En choisissant l’histoire d’un reporter et surtout du chauffeur de taxi qui va le conduire sur les lieux, le réalisateur Jang Hun fait mouche sur tous les plans. L’histoire nous saute au yeux et nous prend aux tripes après une longue, mais très sympathique introduction, où l’on découvre ledit chauffeur, veuf élevant sa fille en faisant le taxi dans les rues de Séoul, loin du conflit naissant entre les universitaires réclamant la démocratisation du pays et les militaires prêts à contrer le mouvement et à l’étouffer pour que le feu ne prenne pas dans tout le pays.
Song Kang-Ho nous fait pressentir un bon mélange de comédie et de drame avec sa gouaille habituelle mais quand l’horreur éclate, l’acteur (qui refait des merveilles dans Parasite) parvient à toucher les glandes lacrymales sans tomber pour autant dans le mélo. La mise en scène est splendide comme souvent dans les bandes coréennes de ces dernières années et l’histoire passionnante. Comment un tel film peut être passé aussi discrètement dans le PAM (Paysage Audivisuel Mondial – si ça existe pas, maintenant c’est fait :-)), est un mystère !
A bittersweet life (Kim Jee-Woon 2005) :
Synopsis : Un chef de gang suspecte sa petite amie d’avoir une liaison avec un homme. Il la fait suivre et ordonne de la tuer si elle est surprise accompagnée.
Kim Jee-Woon étant l’un des pionniers de la nouvelle vague coréenne, on pourrait citer la quasi totalité de son œuvre, mais avec son génial thriller J’ai rencontré le diable, A bittersweet life est certainement l’opus à voir si l’on veut se familiariser avec l’univers du Monsieur.
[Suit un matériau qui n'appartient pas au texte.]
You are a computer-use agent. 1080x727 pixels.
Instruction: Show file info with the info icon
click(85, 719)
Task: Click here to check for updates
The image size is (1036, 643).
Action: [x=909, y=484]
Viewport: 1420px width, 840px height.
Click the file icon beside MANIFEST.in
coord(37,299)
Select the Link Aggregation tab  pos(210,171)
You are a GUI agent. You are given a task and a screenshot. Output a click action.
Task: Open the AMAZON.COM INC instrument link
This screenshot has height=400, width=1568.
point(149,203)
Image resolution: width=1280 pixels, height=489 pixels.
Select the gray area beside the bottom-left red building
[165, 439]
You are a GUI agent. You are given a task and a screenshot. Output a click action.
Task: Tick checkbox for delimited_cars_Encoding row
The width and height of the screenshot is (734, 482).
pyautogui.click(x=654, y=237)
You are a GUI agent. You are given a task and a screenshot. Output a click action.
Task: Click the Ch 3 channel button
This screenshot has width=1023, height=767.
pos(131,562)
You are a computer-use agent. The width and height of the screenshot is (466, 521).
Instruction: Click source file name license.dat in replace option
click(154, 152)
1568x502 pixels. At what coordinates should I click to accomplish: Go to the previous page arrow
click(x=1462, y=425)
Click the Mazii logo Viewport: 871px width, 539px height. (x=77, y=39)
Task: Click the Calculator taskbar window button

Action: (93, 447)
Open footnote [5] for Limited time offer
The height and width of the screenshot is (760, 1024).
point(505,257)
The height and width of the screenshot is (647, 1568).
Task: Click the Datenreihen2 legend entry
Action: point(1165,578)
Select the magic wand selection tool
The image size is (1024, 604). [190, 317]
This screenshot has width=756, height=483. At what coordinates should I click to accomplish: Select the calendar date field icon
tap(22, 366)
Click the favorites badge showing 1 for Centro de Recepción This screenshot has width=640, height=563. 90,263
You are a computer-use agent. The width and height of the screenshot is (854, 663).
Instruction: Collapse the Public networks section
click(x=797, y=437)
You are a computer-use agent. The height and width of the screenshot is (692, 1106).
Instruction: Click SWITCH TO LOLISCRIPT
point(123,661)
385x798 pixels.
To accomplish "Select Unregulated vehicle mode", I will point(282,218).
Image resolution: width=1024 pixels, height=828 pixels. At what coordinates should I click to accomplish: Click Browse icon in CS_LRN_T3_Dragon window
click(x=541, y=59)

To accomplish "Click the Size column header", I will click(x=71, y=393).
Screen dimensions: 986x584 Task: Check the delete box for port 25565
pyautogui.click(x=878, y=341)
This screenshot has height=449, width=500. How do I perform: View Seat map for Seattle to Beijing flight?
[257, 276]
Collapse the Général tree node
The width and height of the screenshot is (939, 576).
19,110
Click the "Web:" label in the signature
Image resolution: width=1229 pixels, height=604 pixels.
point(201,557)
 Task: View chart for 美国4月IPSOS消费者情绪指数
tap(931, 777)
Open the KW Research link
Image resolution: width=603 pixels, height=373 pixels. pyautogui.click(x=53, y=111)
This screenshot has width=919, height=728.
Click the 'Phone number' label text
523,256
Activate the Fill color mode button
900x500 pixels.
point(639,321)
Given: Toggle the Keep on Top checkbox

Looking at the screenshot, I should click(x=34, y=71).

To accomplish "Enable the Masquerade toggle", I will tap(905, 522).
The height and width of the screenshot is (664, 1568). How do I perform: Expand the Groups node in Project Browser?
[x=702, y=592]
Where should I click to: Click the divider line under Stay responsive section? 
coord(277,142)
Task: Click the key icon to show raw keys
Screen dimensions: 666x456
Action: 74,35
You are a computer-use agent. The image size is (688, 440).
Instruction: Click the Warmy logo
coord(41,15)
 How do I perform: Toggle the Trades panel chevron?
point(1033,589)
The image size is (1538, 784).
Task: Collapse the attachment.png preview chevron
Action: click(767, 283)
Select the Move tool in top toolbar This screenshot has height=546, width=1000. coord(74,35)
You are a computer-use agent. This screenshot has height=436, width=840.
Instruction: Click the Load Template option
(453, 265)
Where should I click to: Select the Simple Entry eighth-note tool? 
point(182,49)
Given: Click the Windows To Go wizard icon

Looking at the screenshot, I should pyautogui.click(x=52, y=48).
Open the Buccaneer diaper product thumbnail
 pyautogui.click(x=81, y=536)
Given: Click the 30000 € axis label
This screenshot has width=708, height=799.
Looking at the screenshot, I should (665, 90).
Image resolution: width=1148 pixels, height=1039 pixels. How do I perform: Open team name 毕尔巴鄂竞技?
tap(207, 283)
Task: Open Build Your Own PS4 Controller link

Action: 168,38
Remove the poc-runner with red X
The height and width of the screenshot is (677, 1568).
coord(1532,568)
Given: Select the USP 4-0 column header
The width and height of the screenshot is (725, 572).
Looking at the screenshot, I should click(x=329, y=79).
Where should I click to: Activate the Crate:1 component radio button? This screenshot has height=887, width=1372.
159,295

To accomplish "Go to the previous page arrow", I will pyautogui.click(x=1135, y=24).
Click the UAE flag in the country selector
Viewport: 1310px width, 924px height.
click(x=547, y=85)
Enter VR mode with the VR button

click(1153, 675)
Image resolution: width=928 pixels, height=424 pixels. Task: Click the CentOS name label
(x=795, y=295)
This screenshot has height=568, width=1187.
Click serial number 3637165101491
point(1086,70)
Kim mélange avec brio et maestria les influences passant de Scorsese à De Palma et Tarantino mais arrive à garder un style bien à lui.
Il nous embarque dans ce qui semble être une romance dramatique pour bifurquer sur un thriller d’action sur fond de vengeance. Les scènes sont incroyablement maîtrisées et déconstruisent habilement toute tentative d’anticipation. Kim nous surprend de scène en scène et fait monter violence et tension jusqu’à un final épique.
Une nouvelle vague qui continue de monter
A l’heure où le cinéma américain ne fait que se recycler et où le cinéma français continue de creuser sa tombe, le cinéma coréen, lui, brille de mille feux.
On aurait pu citer aussi The Age of shadows de Kim Jee-woon racontant l’histoire de l’occupation japonaise à la façon d’une fresque scorsesienne et qui n’aura pas connu de sortie française ; ou The Host de Bong Joon-Ho, mélange barré de film de monstre et de chronique familiale entre humour et drame ou Thirst le film de vampire de Park Chan-Wook…
La liste serait trop longue tant ce cinéma est riche et ressemble à un coureur à l’ouverture des jeux olympiques qui refuserait de poser la flamme. Vingt ans maintenant que les Sud-Coréens sont les meilleurs représentants de l’originalité, de l’efficacité et du jusqu’au-boutisme de films souvent passionnants. Espérons que nous aurons droit à de plus en plus de sorties coréennes en France et que leur originalité et leur efficacité dureront longtemps.